The problem
When a line in the records includes the string "each", it goes into the tally; report that tally alone.

(Saved data entries)
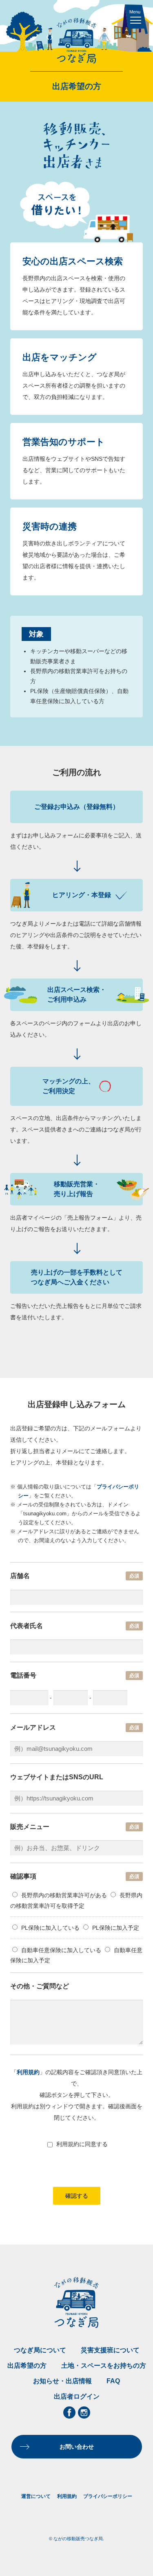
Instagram (84, 2412)
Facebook (69, 2412)
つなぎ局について (40, 2350)
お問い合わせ (77, 2446)
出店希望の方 (27, 2365)
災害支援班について (110, 2350)
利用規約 (28, 2072)
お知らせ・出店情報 (62, 2381)
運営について (36, 2496)
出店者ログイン (77, 2396)
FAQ (113, 2381)
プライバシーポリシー (107, 2496)
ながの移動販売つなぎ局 (76, 41)
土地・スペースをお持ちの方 (103, 2365)
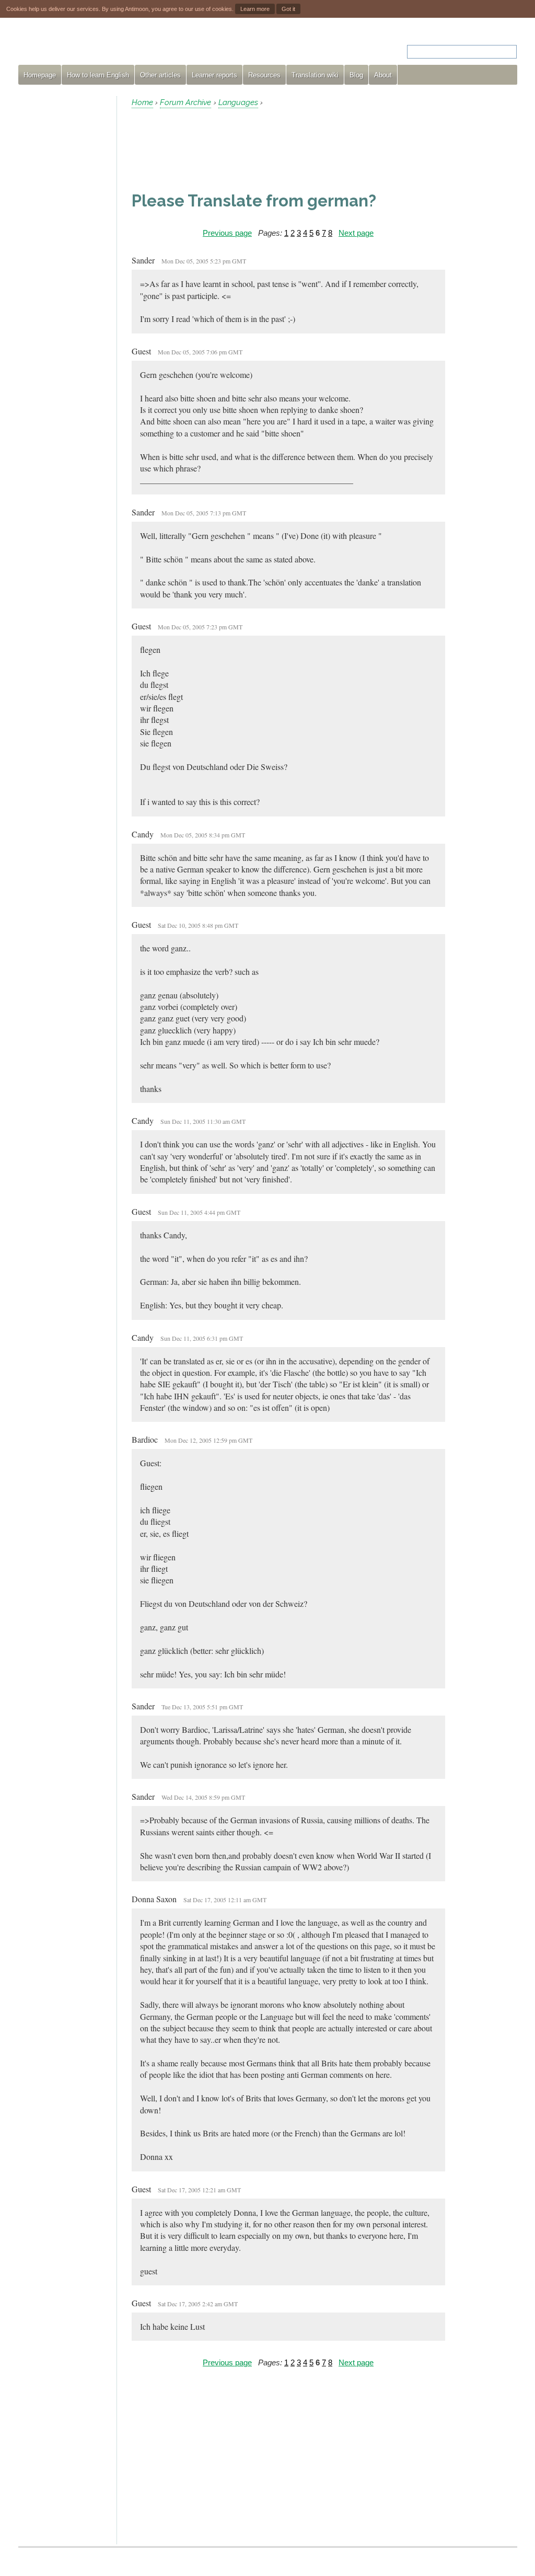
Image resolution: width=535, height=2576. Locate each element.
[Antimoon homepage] (113, 45)
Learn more (255, 9)
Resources (264, 75)
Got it (288, 9)
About (383, 75)
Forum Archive (185, 102)
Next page (356, 232)
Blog (356, 75)
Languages (238, 102)
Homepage (40, 75)
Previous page (227, 232)
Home (142, 102)
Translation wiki (315, 75)
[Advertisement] (63, 253)
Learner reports (214, 75)
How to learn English (98, 75)
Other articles (160, 75)
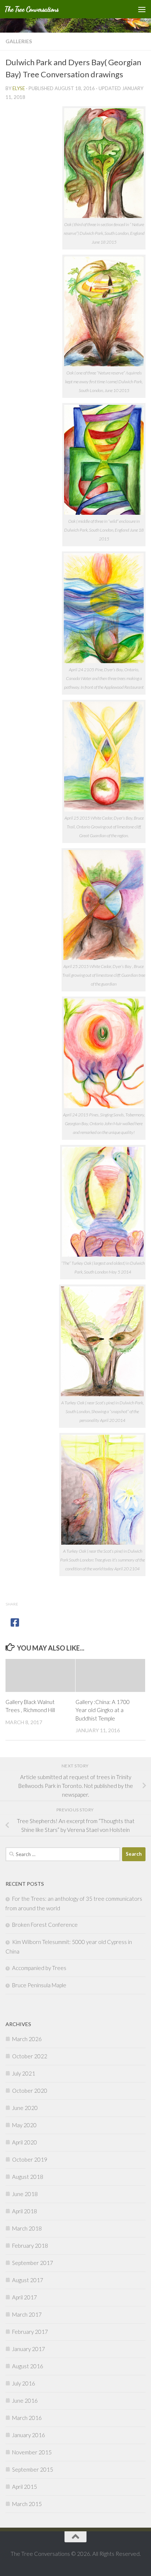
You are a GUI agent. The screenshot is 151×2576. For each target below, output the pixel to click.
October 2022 (29, 2056)
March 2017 (27, 2314)
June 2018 (25, 2194)
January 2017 (28, 2349)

Result
2